For 31 per cent of the 2,002 survey respondents, retirement is not on their radar when thinking about personal finances. That number jumps to 39 per cent for those aged 25 to 34 and 56 per cent for those aged 18 to 24.
A top financial priority for most Canadians is to pay off credit card debt or lines of credit (41 per cent). For respondents aged 25 to 34 and 35 to 54, with children under 18 living at home, saving for retirement falls to the bottom of the priority list (21 and 30 per cent), behind paying off their mortgage (38 and 42 per cent) and saving for their children's education (41 and 40 per cent).
Of those who have a retirement savings plan (RSP), 21 per cent are contributing between $1,001 to $2,500 each year, while 16 per cent are putting away between $501 and $1,000. Forty-three per cent plan to contribute the same in 2012 as last year while 27 per cent are planning to contribute more.

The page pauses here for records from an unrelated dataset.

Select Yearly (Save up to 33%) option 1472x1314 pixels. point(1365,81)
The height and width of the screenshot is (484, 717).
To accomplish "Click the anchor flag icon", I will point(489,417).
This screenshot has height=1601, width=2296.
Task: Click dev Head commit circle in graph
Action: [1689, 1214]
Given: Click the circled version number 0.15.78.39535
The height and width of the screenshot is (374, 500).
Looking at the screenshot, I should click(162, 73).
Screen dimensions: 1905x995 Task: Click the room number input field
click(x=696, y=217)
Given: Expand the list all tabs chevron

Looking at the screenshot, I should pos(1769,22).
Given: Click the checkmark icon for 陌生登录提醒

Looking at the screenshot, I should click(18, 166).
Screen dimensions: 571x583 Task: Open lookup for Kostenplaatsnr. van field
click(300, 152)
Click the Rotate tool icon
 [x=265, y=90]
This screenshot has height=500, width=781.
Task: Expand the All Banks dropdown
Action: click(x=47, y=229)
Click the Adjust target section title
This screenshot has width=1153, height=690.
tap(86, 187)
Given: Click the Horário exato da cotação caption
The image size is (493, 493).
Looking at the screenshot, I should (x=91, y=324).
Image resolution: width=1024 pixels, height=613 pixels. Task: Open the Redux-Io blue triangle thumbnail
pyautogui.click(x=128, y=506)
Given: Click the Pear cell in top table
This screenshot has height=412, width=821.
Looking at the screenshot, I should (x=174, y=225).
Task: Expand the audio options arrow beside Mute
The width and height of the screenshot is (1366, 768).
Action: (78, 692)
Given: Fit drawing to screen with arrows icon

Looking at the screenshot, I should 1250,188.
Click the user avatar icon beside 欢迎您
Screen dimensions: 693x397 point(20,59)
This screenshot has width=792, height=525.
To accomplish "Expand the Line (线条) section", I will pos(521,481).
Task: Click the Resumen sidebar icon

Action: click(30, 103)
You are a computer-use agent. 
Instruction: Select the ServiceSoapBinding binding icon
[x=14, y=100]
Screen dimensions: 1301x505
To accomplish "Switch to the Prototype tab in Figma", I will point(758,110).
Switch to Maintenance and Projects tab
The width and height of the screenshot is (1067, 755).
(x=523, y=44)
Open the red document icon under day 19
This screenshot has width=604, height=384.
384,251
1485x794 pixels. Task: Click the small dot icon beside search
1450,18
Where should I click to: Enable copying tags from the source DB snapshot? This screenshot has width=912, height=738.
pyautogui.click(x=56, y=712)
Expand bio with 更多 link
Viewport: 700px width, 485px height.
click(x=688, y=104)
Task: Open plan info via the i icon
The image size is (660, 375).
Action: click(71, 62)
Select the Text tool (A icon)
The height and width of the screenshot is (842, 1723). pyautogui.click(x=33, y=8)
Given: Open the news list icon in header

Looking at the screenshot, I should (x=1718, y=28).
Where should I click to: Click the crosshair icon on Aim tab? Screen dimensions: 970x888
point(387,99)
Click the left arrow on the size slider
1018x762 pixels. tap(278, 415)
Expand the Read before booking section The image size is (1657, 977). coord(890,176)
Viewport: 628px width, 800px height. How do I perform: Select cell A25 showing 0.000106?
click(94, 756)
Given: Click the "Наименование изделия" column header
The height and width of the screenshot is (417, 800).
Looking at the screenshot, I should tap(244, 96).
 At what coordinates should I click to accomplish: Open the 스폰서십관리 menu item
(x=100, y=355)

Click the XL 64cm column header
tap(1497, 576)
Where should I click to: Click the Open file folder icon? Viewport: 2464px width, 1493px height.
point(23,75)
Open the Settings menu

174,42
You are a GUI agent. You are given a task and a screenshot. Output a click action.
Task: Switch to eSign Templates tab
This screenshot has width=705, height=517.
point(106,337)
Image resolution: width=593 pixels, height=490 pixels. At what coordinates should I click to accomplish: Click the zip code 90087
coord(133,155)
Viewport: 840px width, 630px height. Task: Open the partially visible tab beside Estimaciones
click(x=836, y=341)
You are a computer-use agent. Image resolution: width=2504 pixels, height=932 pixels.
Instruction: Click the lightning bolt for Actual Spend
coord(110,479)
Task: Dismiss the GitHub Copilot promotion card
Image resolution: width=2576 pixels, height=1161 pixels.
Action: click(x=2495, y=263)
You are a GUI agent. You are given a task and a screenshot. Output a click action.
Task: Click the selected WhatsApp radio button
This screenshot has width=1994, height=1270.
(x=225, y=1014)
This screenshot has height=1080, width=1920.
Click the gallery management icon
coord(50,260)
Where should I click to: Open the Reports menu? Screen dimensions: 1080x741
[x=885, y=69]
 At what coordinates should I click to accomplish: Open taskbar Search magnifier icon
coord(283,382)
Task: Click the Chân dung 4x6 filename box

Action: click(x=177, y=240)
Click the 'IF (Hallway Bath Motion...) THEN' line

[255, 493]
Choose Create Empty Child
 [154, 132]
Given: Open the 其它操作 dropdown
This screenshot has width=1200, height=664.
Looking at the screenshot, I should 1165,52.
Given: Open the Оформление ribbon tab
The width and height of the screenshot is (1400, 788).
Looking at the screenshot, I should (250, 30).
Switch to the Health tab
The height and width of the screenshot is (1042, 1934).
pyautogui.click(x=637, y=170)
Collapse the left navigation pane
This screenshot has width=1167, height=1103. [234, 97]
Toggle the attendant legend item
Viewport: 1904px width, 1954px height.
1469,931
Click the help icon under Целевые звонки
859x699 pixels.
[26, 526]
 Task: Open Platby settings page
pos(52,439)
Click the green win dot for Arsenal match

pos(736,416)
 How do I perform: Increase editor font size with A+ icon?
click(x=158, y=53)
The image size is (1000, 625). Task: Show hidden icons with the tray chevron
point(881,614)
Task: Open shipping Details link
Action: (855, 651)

The top five financial product categories where Canadians have invested their RSPs or retirement funds include mutual funds (57 per cent), tax-free savings accounts (30 per cent), GICs (25 per cent), savings accounts (20 per cent) and individual stocks (20 per cent).
If they had an extra $50 each month, Canadians would spend it as follows:
•33 per cent would pay off debt (such as mortgage, credit card or student loans)
•25 per cent would put it towards a savings account (such as an RSP or tax-free savings account)
•16 per cent would put it in an emergency fund
•15 per cent would pay bills.
"Saving $50 a month, at a 2.5 per cent interest rate compounded over 30 years, would provide more than $25,000 in savings,” said Peter Aceto, president and CEO, ING DIRECT Canada. “If you can't find $50 to contribute, start by taking a look at the fees you pay for your financial products. In many cases, this expense can be eliminated and redirected to savings."
Not having enough income to sustain a good quality of life during retirement is a top concern for 49 per cent of respondents. Depending on the individual's financial situation, 41 per cent think they will need between $1,001 to $2,500 per month and 31 per cent say between $2,501 and $5,000.
One-third (35 per cent) of Canadians over 55 don't have an RSP. Of those Canadians with RSPs, 29 per cent are currently not making any contributions towards their RSP. Fifty-nine per cent of respondents who have an active RSP contributed about the same amount in 2011 as they did in 2010.
Twenty-nine per cent expect to retire between 61 and 65 while 22 per cent said between 55 and 60, found the survey. However, 71 per cent of women don't have a financial plan to meet their retirement goals compared to 66 per cent of men.